**EXERCISE INSTRUCTIONS:** Lines from the one containing "Click the 保存(S)" to the end of the data below are to be restated exactly, with both ends included and nothing else.

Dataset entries

§ §

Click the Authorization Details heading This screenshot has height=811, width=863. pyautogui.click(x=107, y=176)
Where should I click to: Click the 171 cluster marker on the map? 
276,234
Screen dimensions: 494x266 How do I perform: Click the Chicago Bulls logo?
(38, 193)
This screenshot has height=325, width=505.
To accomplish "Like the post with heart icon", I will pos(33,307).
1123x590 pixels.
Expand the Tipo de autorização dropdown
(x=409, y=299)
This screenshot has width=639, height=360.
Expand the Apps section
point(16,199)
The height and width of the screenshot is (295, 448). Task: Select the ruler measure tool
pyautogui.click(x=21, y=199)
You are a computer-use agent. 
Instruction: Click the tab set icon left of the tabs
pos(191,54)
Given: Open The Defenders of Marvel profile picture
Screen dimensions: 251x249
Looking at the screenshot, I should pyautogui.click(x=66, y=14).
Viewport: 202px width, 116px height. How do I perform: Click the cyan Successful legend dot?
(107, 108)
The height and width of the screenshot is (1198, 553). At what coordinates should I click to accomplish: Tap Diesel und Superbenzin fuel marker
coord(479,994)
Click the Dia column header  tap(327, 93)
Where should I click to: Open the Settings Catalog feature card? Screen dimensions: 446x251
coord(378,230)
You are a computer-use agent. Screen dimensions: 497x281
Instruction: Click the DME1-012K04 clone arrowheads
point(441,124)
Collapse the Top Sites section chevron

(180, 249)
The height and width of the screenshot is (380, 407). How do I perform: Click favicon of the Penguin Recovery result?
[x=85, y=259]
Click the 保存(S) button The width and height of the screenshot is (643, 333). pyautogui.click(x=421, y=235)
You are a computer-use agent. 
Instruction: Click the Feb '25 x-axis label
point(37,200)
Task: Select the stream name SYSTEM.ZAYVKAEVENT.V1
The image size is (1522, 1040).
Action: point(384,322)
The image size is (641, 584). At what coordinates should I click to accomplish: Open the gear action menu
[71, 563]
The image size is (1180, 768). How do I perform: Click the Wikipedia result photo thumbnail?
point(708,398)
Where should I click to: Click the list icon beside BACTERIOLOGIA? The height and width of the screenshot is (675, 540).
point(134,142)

§ §

**ANSWER SECTION:**
Click the 保存(S) button The width and height of the screenshot is (643, 333). pyautogui.click(x=421, y=235)
You are a computer-use agent. 
Instruction: Click the Feb '25 x-axis label
point(37,200)
Task: Select the stream name SYSTEM.ZAYVKAEVENT.V1
The image size is (1522, 1040).
Action: point(384,322)
The image size is (641, 584). At what coordinates should I click to accomplish: Open the gear action menu
[71, 563]
The image size is (1180, 768). How do I perform: Click the Wikipedia result photo thumbnail?
point(708,398)
Where should I click to: Click the list icon beside BACTERIOLOGIA? The height and width of the screenshot is (675, 540).
point(134,142)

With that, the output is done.